Stated task
Name each distinct username that posts in the forum thread about Scolopendra alterans, counting each username only once.
* Start Document segment *
# Scolopendra alterans (Haiti)



## cheetah13mo (Jun 28, 2007)

A new one a aquired from Botar. Large and in charge. Before I mess with it too much, I'm gonna have to get it in a deep tuperware container. What that monster is in is just not enough.

Correction. This is not a Haitian Giant but a Thia Giant from Asia.


----------



## maxident213 (Jun 28, 2007)

Beautiful pede man!  _S. alternans_ rocks.  I have a 7" BL _S. subspinipes_ and a 7.5" BL _S. alternans_, and the Haitian just has so much more mass to it, despite a very similar feeding record.  Monstrous.  Have fun with yours.  :clap:


----------



## gunks (Jun 28, 2007)

Arnt the Alterans almost perpetually buried though?  Like, more so then other pedes like the Subspinipes?


----------



## maxident213 (Jun 28, 2007)

gunks said:


> Arnt the Alterans almost perpetually buried though?  Like, more so then other pedes like the Subspinipes?
* End Document segment *
* Start Stored data *
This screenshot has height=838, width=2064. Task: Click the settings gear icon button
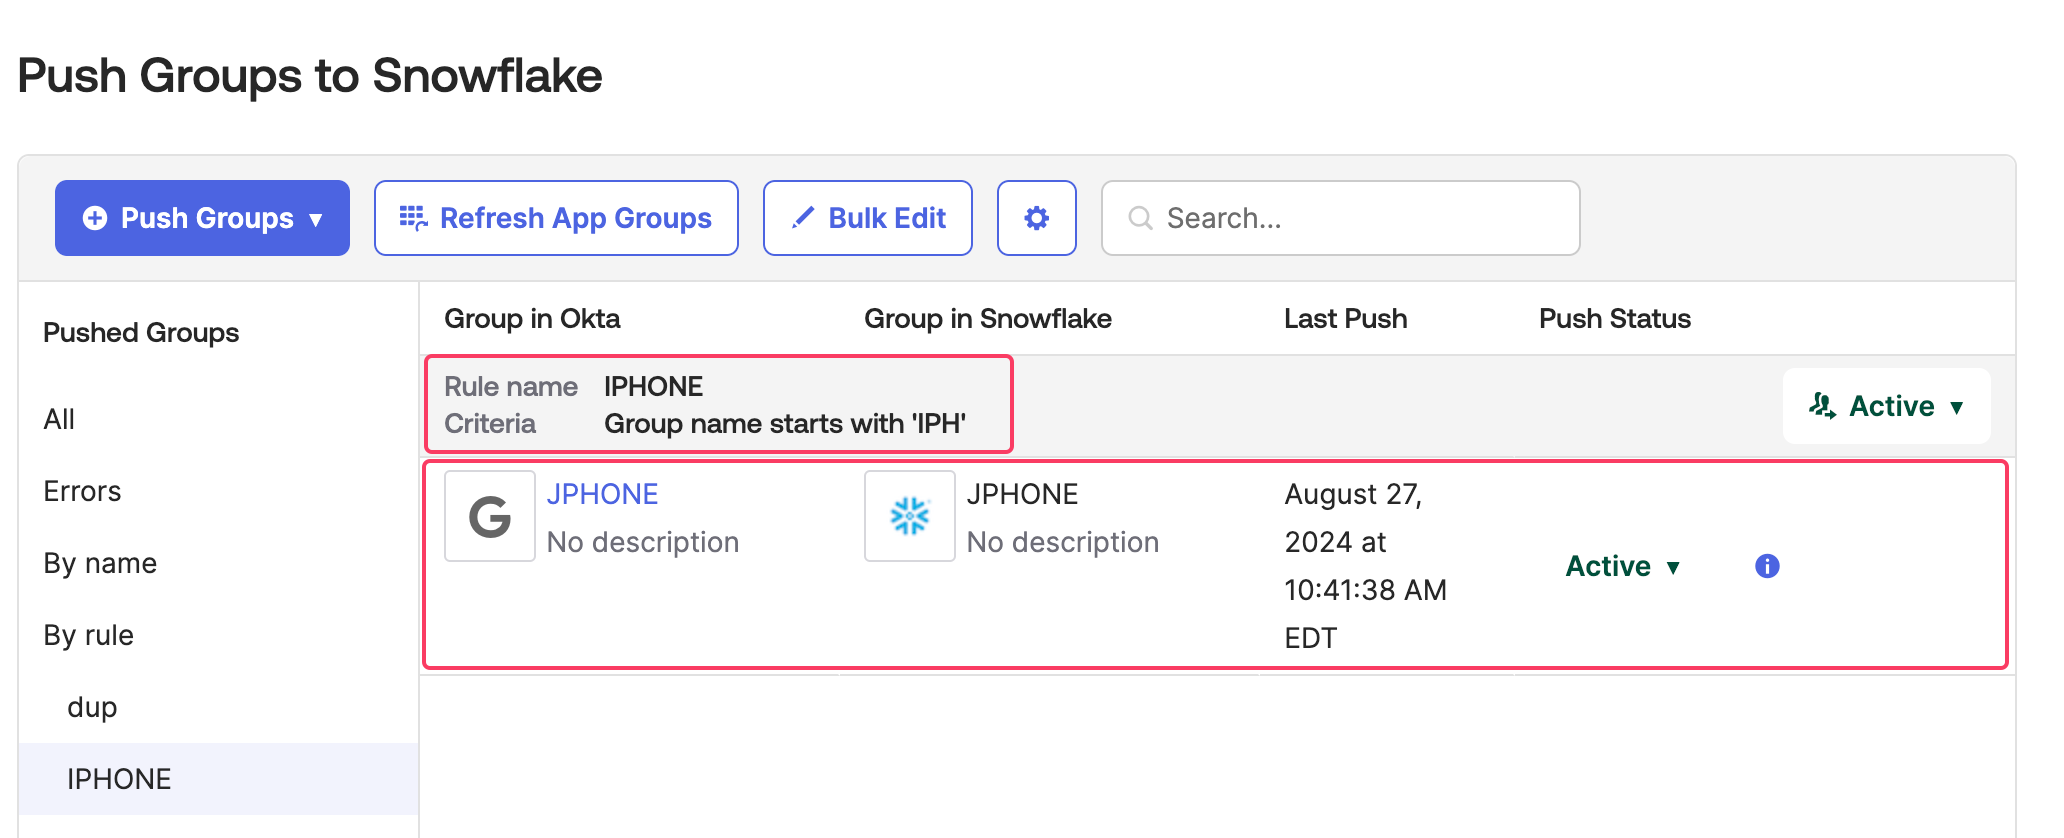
* End Stored data *
Written response
cheetah13mo, maxident213, gunks